- Supplied data
○ ○ ○

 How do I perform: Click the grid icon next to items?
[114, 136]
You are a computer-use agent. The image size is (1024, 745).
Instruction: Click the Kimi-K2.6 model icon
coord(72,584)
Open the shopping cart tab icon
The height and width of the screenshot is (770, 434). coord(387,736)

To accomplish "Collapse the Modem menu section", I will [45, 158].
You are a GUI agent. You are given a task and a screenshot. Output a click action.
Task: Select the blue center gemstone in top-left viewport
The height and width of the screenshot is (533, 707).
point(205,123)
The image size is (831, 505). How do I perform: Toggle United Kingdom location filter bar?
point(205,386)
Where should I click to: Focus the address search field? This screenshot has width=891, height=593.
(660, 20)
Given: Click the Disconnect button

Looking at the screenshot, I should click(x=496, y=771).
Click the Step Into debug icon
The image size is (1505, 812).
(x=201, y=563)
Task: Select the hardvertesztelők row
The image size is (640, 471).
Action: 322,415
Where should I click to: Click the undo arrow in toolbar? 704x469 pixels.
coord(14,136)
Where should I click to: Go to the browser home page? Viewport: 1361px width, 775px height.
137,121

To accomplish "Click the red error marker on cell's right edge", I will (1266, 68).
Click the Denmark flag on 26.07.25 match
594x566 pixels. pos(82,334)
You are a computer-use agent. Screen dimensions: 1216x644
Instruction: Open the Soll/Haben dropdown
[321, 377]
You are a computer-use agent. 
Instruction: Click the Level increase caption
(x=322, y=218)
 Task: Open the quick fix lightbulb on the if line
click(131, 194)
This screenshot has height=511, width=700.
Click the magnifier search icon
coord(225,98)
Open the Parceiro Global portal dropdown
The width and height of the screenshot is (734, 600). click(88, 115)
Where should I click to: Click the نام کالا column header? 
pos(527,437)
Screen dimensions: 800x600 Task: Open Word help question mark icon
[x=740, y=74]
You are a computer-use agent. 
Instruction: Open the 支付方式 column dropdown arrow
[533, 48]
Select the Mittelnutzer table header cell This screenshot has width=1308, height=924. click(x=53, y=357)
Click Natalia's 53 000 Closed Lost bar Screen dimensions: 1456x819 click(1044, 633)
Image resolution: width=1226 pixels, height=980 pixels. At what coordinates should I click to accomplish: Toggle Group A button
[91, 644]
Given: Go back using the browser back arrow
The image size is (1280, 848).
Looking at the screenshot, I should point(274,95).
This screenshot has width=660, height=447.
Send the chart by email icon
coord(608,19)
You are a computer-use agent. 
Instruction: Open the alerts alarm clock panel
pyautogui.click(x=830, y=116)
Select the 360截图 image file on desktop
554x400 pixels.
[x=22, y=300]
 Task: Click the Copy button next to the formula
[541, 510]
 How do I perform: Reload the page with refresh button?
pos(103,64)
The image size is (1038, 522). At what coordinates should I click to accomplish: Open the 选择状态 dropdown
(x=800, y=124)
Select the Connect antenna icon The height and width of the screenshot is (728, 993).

○ ○ ○

- Problem details
Which lines in the data above contain the string "search"? Locate each one, treating uppercase and lowercase as different, and copy those lines in full.

- The response
Where should I click to: Focus the address search field? This screenshot has width=891, height=593.
Click the magnifier search icon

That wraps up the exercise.